One could forgive the guy for getting that impression. Studies and surveys about sex are standard fare in every newspaper, magazine and even network news broadcasts. It is so common to read about other people’s intimate lives on social media platforms that one hesitates to call them intimate anymore. Is it any wonder this guy wanted to clarify matters numerically? Talk about regression analysis.

Of course, Spreadsheet Man looks like a prince compared with another man described in a recent Huffington Post column by Robin Korth called “My Naked Truth.” The article describes Korth’s recent experience with a man she met on a dating website. She’s a reasonably attractive 59-year-old.
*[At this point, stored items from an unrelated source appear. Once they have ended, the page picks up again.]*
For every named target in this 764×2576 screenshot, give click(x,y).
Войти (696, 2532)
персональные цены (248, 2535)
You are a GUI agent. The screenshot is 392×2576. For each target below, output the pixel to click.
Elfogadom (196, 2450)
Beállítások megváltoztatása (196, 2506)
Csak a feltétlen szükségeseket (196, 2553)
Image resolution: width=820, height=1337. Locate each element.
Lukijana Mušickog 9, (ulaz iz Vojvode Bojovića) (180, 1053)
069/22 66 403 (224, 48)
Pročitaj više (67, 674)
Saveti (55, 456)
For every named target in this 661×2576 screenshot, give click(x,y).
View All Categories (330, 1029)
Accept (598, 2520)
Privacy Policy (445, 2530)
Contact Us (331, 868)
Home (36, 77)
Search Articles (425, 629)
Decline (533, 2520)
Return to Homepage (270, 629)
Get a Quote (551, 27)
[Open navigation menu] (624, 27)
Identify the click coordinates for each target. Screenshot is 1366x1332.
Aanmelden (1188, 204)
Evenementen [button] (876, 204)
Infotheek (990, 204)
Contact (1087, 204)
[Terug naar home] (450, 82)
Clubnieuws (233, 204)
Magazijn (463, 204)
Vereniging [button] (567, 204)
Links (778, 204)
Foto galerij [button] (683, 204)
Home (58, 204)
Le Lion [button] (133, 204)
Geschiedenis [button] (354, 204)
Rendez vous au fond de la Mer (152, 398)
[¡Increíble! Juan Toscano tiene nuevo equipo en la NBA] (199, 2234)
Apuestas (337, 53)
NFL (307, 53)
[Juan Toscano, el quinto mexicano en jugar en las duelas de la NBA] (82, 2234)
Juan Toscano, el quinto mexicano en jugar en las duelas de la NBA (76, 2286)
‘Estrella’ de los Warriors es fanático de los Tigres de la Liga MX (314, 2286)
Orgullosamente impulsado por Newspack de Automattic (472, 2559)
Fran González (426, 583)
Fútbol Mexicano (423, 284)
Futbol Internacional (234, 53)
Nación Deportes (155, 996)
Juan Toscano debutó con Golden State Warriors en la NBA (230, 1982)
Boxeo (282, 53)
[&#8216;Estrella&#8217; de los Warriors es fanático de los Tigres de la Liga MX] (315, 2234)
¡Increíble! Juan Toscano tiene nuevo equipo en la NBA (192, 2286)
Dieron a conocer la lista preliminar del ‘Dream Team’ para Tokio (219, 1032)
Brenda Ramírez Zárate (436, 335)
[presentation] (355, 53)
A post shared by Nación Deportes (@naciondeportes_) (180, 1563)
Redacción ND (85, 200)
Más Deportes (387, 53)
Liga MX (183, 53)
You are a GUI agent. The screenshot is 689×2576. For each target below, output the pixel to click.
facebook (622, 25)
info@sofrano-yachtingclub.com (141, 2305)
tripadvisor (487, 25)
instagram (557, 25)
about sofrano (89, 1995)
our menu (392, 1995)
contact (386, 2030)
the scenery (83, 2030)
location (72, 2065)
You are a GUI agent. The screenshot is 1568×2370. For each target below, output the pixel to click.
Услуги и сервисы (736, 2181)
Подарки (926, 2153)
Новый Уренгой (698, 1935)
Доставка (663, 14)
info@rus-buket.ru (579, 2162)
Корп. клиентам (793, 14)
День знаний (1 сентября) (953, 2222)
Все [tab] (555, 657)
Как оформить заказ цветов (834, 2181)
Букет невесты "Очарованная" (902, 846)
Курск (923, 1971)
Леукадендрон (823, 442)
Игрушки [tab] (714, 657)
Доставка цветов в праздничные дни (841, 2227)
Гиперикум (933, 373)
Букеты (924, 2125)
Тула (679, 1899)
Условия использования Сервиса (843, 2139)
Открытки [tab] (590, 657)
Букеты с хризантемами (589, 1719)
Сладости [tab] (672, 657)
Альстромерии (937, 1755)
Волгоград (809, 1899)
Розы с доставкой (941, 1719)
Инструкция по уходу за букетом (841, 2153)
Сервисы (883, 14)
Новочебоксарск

He’s 55. They seemed to be hitting it off but things didn’t go so well in the bedroom.

When she asked if there was a problem, he proceeded to explain: “Your body is too wrinkly … I have spoiled myself over the years with young women. I just can’t get excited with you. I love your energy and your laughter. I like your head and your heart. But, I just can’t deal with your body.”

He told her when the lights were out he could at least pretend she was younger. And, by the way, could she buy some special undergarments that would “hide” her age a little better?

“I felt like a Barbie Doll on acid as I listened to this man,” Korth writes. He was totally oblivious to the viciousness of his words. He had turned me into an object to be dressed and positioned to provide satisfaction for his ideas of what female sexual perfection should be.”

And that is the truth of the matter. For all the messages we hear about how casual sex can be an empowering experience for women, it is worth remembering just how vulnerable physically and emotionally sex can make us. Sleeping with a man you hardly know can open up a world of hurt.

These men and their attitudes about women and sex are not as unusual as we’d like to think. Their actions are the crude but inevitable consequence of the way we have come to view sex now — as something public and ordinary, something to be measured regularly and something that is ultimately only about individuals and their peculiar preferences. If men and women are in relationships just to have a good time, then why shouldn’t they “tell each other how they really feel.”

Of course, these are the kind of attitudes that breed not gentlemen but something else entirely. Oink Oink.